A responsabilidade de todos
Voz aos Escritores
2020-09-25 às 06h00
Haverá muitas listas, inúmeros balanços e reflexões intermináveis a fazer sobre este tempo suspenso que vivemos. Tempo suspenso de reencontros, de afetos, de abraços. Um vírus verdadeiramente anti-proximidade, anti-carinho, anti-pele. Podem dizer-me que há muitas formas de demonstrar afeto e carinho, à distância, pela palavra, pela voz, com todas as tecnologias disponíveis e ainda bem que existem e que mitigam esta desgraceira emocional. É verdade, já as usei todas e acreditem que sou criativa em ver o lado positivo das situações e reconhecer poemas onde muitas vezes há apenas a praticidade das rotinas e urgências.
Muitos de nós, como eu, estão fartos deste vírus pelo que nos rouba da existência a que fomos habituados. Somos um povo do sul da europa, sou nortenha, crescida em afagos e aumentada em afetos. Mais do que as dificuldades ou privações económicas, o toque e o abraço, o convívio alegre e sem medo está a fazer-me mais falta do que o oxigénio que a máscara me tira diariamente.

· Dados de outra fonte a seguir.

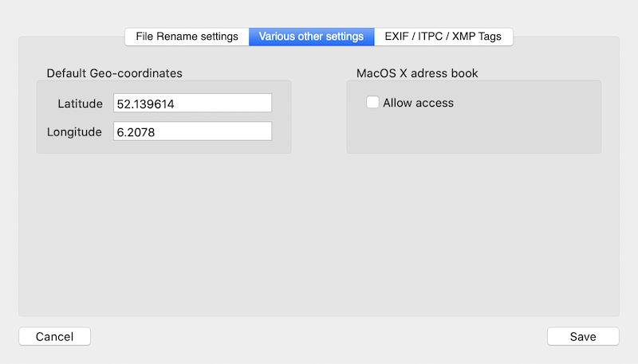Viewport: 638px width, 364px height.
Task: Click blank space right of Latitude field
Action: coord(282,104)
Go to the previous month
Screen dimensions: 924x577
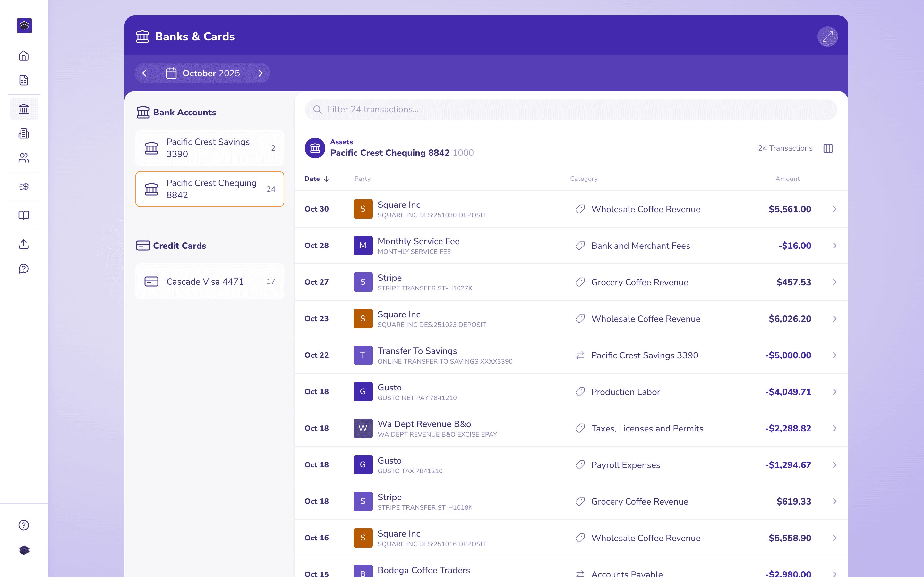(145, 73)
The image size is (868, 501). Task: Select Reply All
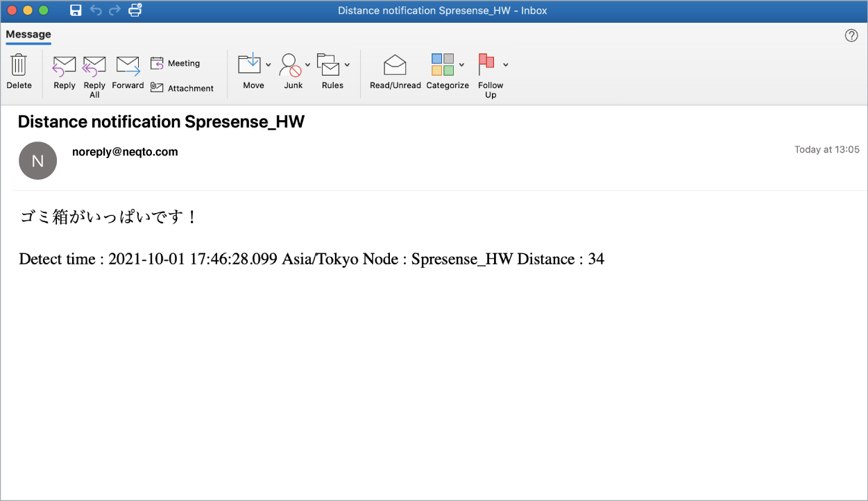pyautogui.click(x=94, y=71)
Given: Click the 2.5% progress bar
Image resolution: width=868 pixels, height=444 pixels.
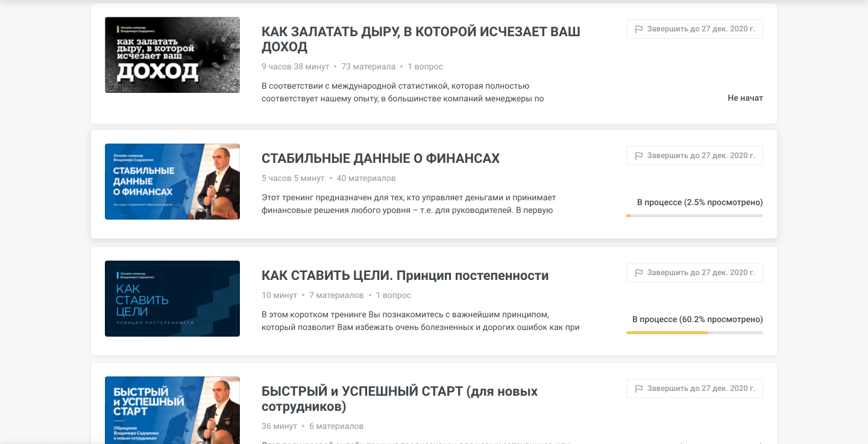Looking at the screenshot, I should click(694, 215).
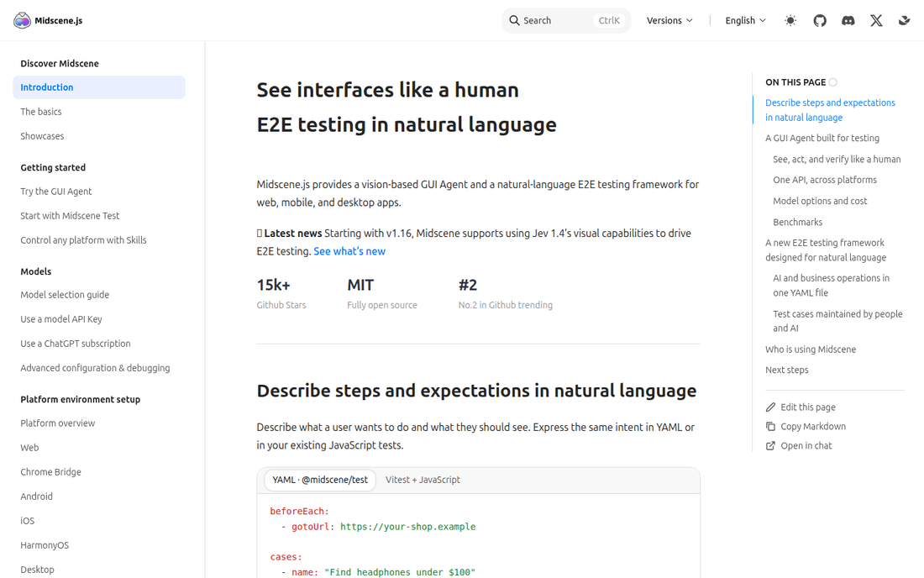Open the X (Twitter) profile icon
This screenshot has height=578, width=924.
[x=876, y=21]
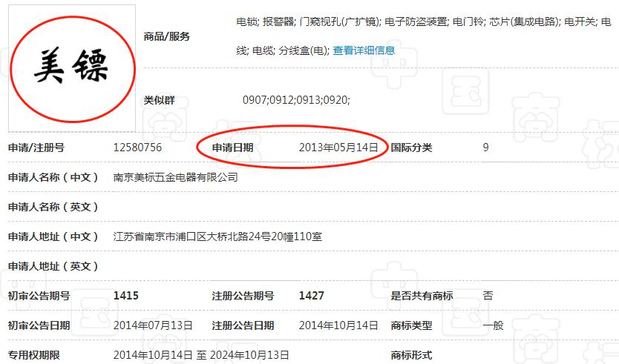Click registration announcement issue number 1427

point(311,296)
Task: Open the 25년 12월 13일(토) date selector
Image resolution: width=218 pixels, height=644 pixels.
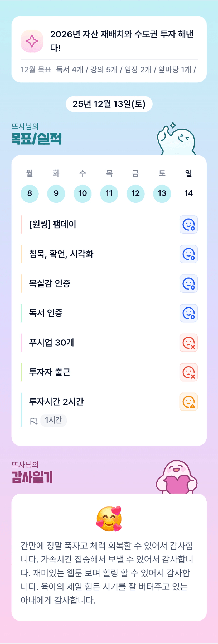Action: [109, 104]
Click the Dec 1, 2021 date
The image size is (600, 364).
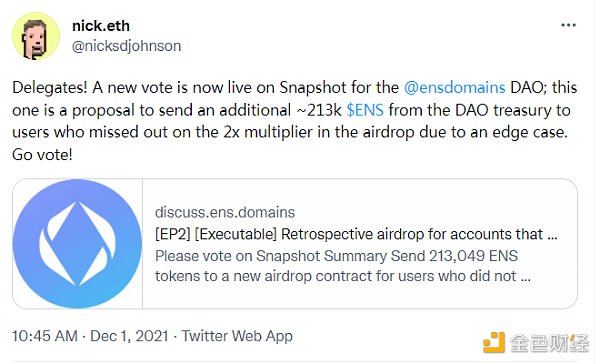coord(129,336)
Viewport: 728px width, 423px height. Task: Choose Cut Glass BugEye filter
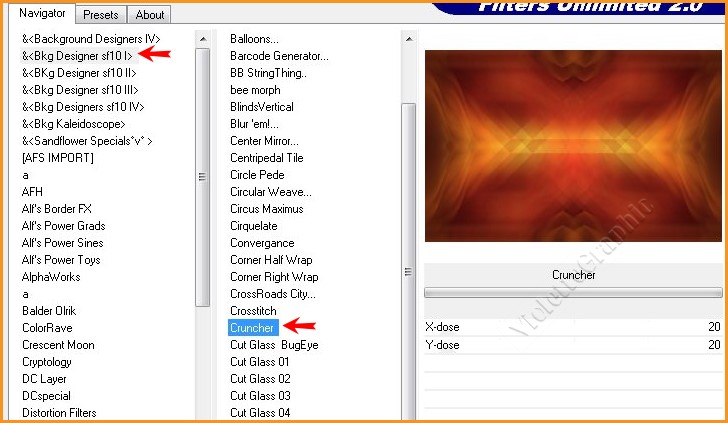click(x=274, y=345)
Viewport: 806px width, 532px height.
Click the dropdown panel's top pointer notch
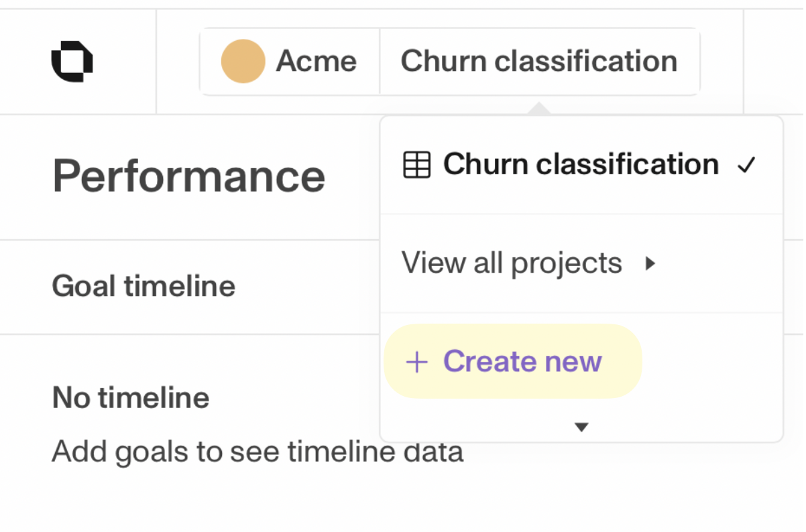538,109
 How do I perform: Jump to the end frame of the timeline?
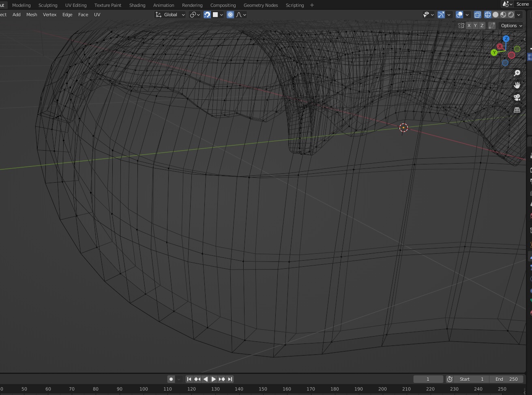click(x=230, y=379)
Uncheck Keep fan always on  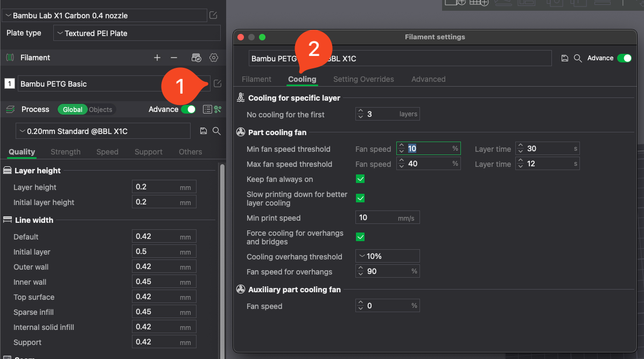pyautogui.click(x=360, y=179)
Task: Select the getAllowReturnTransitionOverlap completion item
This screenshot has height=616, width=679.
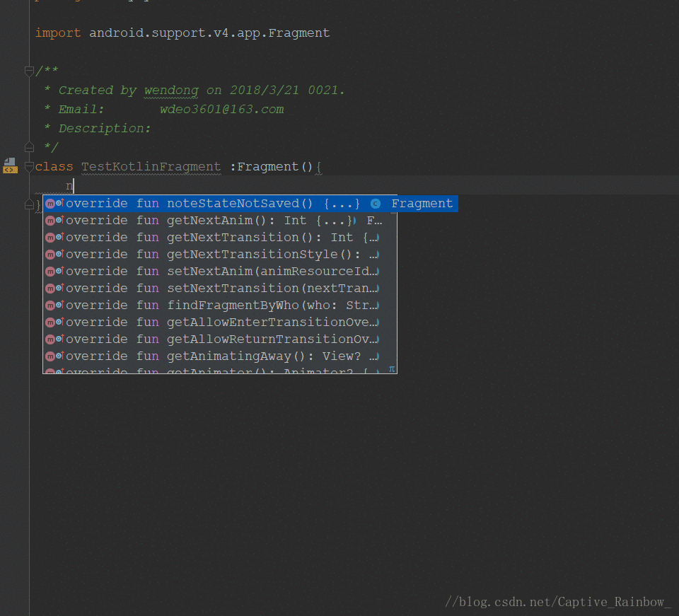Action: pyautogui.click(x=212, y=339)
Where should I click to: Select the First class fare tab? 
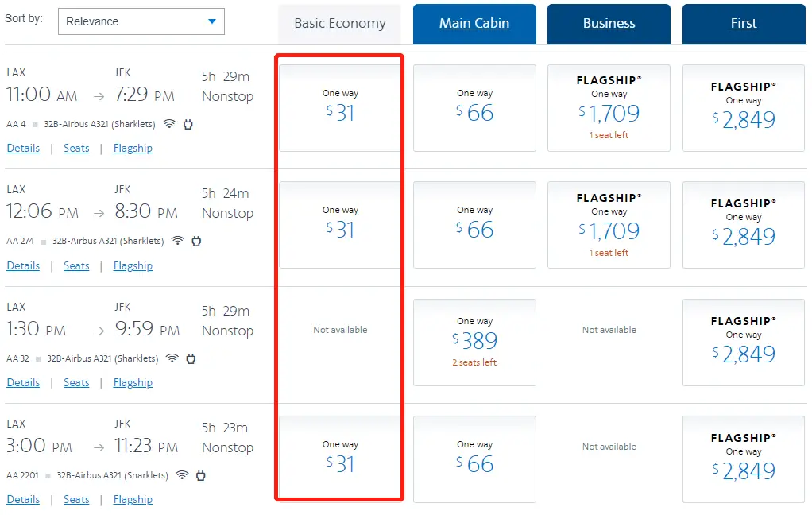[x=744, y=24]
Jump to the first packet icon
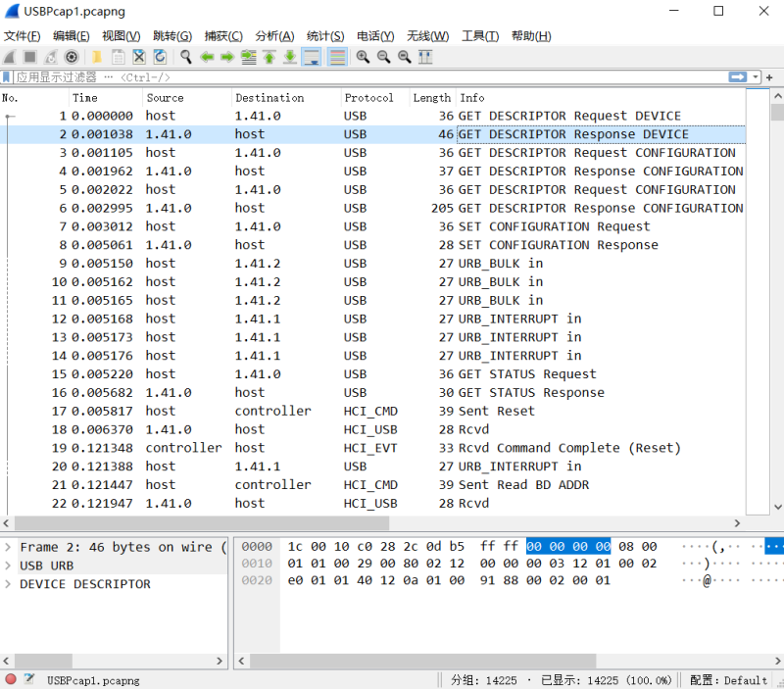The width and height of the screenshot is (784, 689). tap(269, 57)
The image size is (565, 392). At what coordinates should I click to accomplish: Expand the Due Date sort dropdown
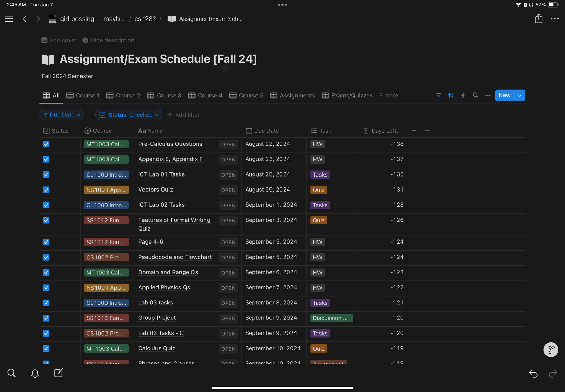tap(62, 115)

Posso abrir a boca para dizer que estou farta do distanciamento social ou de segurança, de passar o tempo escolar mais como polícia de medidas anti-natura, anti-expressividade de emoções, anti-partilhas, anti-alegria-da-infância. Que bom seria se pudesse varrer o vírus a gritar que quero abraços dos meus, dos menos meus, de estranhos, de todos.
Em abril e novamente por estes dias recebi uma mensagem da ARSNorte com informação de um número disponível das 8h às 20h, caso precise de apoio psicológico. Imagino que haja muita gente a ligar, muita gente a precisar. Finalmente olhamos com mais atenção para a saúde mental como parte integrante da saúde do corpo. Haverá uma lista rigorosa de necessidades, um levantamento com mais ou menos urgências a ser feito país fora. Haverá também uma lista dos mais válidos e valiosos ao longo deste tempo, que estiveram sempre onde foram necessários sem fraquejar, a dar o melhor de si. E serão muitos a louvar. Falta ainda uma lista dos que morreram por causa do Covid, sem o terem contraído. Por medo de procurar ajuda médica ou por a terem procurado e não a terem encontrado acessível.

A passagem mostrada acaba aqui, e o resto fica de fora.